I had a problem getting some code to work with a parallel package in R. I am using R 2.15.
Here is a simplified example ... I have a file "animal.R" that contains the following:
setClass("Animal", representation(species = "character", legs = "numeric"))
setGeneric("count",function(x) standardGeneric("count"))
setMethod("count", "Animal", function(x) { x@legs})
setGeneric("countAfterChopping",function(x) standardGeneric("countAfterChopping"))
setMethod("countAfterChopping", "Animal", function(x) { x@legs <- x@legs-1; x@legs})
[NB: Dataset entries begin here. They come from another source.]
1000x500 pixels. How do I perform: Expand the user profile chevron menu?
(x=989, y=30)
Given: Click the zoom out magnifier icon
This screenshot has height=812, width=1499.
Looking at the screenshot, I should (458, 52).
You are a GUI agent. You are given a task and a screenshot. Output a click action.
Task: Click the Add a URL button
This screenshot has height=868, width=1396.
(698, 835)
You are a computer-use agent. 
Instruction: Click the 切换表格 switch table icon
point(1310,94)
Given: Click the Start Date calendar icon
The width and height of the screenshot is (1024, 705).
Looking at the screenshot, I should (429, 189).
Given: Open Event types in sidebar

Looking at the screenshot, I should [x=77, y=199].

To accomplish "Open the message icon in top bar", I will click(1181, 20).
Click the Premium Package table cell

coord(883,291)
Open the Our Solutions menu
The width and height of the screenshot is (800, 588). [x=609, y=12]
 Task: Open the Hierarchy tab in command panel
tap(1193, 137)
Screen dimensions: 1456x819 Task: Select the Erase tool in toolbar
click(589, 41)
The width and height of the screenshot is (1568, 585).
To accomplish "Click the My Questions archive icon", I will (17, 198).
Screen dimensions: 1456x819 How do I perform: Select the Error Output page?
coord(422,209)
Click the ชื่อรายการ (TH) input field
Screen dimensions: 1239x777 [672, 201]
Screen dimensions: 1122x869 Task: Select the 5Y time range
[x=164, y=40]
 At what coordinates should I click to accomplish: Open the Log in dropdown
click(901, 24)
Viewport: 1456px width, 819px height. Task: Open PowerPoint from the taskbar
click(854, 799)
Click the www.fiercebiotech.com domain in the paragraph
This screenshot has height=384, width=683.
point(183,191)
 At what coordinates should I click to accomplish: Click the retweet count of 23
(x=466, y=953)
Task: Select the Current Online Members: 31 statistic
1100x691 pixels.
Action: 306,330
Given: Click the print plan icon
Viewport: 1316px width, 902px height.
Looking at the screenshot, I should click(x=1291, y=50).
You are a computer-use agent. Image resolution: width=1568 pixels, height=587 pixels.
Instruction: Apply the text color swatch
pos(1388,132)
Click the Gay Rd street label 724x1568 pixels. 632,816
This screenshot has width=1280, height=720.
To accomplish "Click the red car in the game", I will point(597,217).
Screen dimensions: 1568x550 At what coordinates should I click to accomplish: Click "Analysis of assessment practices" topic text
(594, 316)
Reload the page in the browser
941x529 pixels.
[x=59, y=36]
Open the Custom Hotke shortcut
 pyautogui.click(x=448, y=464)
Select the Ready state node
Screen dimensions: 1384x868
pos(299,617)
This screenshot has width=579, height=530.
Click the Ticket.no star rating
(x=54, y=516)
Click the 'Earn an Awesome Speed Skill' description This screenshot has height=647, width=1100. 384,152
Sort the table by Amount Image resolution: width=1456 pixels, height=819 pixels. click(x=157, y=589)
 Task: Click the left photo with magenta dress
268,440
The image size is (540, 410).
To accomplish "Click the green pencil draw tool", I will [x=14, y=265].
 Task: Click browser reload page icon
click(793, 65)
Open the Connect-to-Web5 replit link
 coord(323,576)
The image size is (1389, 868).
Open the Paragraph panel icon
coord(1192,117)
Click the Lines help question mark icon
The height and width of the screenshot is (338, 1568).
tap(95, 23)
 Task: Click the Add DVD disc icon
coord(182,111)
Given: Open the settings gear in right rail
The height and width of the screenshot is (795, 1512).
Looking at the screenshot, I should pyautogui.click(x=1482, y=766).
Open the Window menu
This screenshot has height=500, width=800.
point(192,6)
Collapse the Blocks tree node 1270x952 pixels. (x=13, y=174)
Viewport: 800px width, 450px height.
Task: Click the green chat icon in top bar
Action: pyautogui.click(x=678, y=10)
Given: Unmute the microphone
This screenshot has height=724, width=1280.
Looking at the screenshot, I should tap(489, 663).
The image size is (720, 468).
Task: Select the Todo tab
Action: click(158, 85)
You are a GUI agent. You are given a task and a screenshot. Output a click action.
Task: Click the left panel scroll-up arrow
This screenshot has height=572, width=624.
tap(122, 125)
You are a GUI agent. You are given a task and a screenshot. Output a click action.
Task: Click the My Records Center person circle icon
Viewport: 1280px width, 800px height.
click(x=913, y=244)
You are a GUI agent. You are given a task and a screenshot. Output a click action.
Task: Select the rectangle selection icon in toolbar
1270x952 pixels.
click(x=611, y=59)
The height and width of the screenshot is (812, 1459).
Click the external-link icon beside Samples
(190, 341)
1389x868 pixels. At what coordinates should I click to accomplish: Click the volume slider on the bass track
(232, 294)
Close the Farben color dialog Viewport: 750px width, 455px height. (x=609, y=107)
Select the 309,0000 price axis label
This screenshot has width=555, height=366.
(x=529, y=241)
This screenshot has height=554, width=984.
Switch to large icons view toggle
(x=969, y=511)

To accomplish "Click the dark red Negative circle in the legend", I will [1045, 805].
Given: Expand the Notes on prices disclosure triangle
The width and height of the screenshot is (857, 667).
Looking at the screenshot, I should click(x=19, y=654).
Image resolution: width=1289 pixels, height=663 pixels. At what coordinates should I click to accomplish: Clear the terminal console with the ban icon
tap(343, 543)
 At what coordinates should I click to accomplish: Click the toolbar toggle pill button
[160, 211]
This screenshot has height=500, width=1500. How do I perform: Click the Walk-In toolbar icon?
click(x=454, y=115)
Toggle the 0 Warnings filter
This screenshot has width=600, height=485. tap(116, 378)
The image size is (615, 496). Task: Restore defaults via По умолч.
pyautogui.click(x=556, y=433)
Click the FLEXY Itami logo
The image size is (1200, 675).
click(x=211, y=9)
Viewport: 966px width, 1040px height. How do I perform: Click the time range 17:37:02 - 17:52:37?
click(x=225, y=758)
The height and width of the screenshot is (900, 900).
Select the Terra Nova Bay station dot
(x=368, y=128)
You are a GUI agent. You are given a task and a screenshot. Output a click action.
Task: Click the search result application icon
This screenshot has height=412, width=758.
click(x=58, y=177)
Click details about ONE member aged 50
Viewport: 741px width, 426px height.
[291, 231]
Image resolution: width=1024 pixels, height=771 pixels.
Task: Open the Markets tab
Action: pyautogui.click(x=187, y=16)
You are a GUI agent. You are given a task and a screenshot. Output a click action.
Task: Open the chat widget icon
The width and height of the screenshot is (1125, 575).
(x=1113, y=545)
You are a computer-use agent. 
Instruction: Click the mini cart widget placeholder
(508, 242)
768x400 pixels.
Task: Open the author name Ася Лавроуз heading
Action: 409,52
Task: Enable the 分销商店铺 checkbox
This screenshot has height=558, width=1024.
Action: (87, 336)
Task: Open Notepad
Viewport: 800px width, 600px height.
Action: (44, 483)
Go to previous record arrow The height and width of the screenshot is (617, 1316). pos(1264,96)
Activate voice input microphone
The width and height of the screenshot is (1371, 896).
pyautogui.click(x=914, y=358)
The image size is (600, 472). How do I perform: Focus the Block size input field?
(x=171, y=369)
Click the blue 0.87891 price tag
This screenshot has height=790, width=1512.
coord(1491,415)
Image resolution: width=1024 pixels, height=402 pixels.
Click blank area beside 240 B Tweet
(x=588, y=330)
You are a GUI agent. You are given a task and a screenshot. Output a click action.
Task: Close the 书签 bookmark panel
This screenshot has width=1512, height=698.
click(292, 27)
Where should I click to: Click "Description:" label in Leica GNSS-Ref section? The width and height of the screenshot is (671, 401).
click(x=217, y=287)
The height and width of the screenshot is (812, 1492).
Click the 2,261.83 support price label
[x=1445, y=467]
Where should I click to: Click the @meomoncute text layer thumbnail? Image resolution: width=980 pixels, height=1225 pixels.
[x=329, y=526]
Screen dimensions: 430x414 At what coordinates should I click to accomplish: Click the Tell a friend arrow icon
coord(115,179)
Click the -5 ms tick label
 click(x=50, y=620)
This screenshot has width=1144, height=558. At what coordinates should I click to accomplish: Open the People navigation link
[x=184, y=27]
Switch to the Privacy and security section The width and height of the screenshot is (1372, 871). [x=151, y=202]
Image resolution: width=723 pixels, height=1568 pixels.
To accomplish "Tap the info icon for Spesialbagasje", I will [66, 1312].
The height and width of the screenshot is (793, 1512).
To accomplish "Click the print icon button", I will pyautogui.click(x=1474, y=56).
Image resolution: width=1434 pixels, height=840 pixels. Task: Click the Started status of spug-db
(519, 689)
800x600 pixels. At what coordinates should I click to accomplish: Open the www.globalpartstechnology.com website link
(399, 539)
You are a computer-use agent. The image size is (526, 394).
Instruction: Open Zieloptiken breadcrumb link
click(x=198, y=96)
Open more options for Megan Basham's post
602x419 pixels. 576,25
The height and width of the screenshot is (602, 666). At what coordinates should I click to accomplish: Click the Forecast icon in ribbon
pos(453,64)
Then in my R-terminal, I run:
library(parallel)
source('animal.R')
Launch a local cluster of two nodes:
cl <- makeCluster(rep('localhost', 2))
Tell the cluster nodes about the Animal class:
clusterEvalQ(cl, parse('animal.R'))
Then run some code in the cluster:
parSapply(cl, list(daisy, fred), count)
parSapply(cl, list(daisy, fred), countAfterChopping)
Stop cluster:
stopCluster(cl)
The first call to parSapply works as expected, but the second causes this error:
Error in checkForRemoteErrors(val) :
2 nodes produced errors; first error: "Animal" is not a defined class
Any idea what is going on? Why does the second call to the parSapply function not work?